Transitions

This past week has been tough. The transition from a fast-paced, jam-packed travel schedule throughout six countries in three months back to my home, trying to get organized and focused personally and professionally, this when I have a million experiences and ideas to process from an incredible once-in-a-lifetime journey. It's tough, but it's something that is needed, and this opportunity presented itself at exactly the right time.


As I refer to transitions, it's important to understand and realize that I have transformed MASSIVELY in the past two years. I attribute a lot of this to the passing of my grandmother. She is the first person I've ever witnessed transition from being here on earth to reaching and talking through dimensions. Since she left her physical body, her spirit has been ever-so present in my life. I feel her guiding me and opening up new gateways I never even knew existed. Along with that, my third eye has broken through, and it's expanding daily. I'm much more aware, in-tune and present. I'm much happier. I've aligned myself with people who lift me up. I practice yoga and meditation daily. I journal. I'm drawing again. It's been surreal.


In the past, I would pick apart people..situations... dwell. I got hyper-focused on what-if's and I often sought out to end something before it began. I was a people pleaser. My worth was based on how many people liked me. My reality was based on years of programming and trauma that had never been dealt with. I am proud to say, I am no longer that person.


Now, I look at life differently, I see obstacles as adventurous challenges. I know life has curve balls and things may not always go as planned, but for me it's no longer about the things, it's about how I chose to handle the unexpected. And most importantly, I've learned to trust myself, my gut, my intuition.

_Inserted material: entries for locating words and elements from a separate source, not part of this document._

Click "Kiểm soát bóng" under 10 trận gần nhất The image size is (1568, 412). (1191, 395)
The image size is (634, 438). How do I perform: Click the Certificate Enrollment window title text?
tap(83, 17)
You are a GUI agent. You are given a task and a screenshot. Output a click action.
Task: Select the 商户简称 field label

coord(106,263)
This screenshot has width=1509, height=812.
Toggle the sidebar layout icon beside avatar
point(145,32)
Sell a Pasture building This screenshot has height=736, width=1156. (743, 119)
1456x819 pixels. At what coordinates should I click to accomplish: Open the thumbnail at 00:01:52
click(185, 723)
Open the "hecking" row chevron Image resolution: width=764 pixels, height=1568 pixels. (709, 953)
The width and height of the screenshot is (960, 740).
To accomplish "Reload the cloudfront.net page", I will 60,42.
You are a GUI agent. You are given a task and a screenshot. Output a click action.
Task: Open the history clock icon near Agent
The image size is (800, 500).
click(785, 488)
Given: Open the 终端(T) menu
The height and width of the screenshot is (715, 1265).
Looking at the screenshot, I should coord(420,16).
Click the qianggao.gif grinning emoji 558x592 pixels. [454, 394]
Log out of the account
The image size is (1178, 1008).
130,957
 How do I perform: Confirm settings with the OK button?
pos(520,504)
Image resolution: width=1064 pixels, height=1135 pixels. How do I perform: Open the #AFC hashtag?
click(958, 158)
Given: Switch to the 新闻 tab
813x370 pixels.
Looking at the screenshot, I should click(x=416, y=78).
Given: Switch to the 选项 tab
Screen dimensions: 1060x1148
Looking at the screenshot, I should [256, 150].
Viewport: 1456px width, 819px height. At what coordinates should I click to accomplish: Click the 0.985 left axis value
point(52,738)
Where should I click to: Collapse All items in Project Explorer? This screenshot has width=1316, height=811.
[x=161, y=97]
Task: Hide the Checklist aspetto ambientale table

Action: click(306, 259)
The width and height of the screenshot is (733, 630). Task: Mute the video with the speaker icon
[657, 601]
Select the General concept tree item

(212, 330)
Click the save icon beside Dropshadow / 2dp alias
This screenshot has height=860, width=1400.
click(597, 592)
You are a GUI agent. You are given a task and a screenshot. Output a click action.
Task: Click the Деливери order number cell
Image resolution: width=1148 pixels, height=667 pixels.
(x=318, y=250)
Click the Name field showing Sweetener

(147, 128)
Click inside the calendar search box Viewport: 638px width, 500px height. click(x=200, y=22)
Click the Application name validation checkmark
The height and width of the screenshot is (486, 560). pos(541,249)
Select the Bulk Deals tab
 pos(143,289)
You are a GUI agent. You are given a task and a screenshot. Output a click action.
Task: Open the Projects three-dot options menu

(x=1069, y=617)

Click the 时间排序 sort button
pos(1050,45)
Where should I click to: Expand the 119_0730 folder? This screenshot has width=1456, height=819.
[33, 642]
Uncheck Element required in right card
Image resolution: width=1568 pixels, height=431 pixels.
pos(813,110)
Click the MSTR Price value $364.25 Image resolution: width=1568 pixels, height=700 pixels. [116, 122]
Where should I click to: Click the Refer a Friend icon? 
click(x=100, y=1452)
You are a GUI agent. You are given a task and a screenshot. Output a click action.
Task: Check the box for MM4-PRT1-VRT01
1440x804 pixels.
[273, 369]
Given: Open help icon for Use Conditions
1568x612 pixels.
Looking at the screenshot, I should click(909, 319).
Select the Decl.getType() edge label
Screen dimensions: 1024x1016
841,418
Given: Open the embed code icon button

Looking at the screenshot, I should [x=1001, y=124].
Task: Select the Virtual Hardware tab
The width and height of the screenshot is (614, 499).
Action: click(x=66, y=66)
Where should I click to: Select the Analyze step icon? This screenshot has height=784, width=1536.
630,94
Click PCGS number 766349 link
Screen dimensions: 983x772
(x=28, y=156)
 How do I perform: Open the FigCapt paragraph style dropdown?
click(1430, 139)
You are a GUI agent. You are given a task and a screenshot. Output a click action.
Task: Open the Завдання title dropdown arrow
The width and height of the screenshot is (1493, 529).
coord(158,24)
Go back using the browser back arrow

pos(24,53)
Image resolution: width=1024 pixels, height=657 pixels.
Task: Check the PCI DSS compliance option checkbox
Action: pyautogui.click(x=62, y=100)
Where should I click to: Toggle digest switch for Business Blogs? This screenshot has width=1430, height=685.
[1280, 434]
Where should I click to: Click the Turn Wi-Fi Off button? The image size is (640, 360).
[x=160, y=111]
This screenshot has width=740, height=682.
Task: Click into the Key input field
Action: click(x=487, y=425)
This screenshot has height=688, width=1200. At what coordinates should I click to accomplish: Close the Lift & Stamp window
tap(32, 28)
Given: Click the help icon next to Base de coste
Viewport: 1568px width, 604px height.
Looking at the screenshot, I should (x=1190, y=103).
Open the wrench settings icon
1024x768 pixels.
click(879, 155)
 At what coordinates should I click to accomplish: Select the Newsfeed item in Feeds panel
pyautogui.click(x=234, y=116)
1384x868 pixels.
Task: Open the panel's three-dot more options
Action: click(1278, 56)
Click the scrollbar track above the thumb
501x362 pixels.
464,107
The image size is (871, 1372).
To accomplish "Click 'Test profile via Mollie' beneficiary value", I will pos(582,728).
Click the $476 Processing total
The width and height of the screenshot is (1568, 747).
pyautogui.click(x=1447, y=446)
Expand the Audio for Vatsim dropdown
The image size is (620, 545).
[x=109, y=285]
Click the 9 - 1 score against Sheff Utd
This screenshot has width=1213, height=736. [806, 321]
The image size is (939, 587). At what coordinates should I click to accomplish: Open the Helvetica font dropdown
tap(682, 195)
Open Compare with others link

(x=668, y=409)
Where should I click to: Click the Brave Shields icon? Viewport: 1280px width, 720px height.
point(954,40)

Photo Cred: Afonso Godinho | Porto, Portugal

During my three-month journey throughout Europe and North Africa I had plenty of unexpected happenings. This picture represents the first of many.


I arrived in Porto, Portugal expecting to check-in to my AirBNB quickly after arrival, change and freshen up for this photoshoot and then head to our meeting spot. That changed though, and I ended up having to check-in after the photoshoot, which left me with all of my luggage in a lovely, comfy ensemble fit for the bus ride I just took. There are a lot of ways I could've handled this and I know what the old me might have done, BUT I chose to pay a small fee to store my bags at a local locker space, packed my backpack with makeup and a change of clothes and headed into Porto to explore until it was time for the shoot. I changed clothes and freshened up at the train station when the shoot began. This picture is one of the last shots taken of me that day and it makes me super proud.


This shot is me celebrating everything that I am, everything I've become, and everything that I am capable of. It's me embracing transitions and choosing happiness.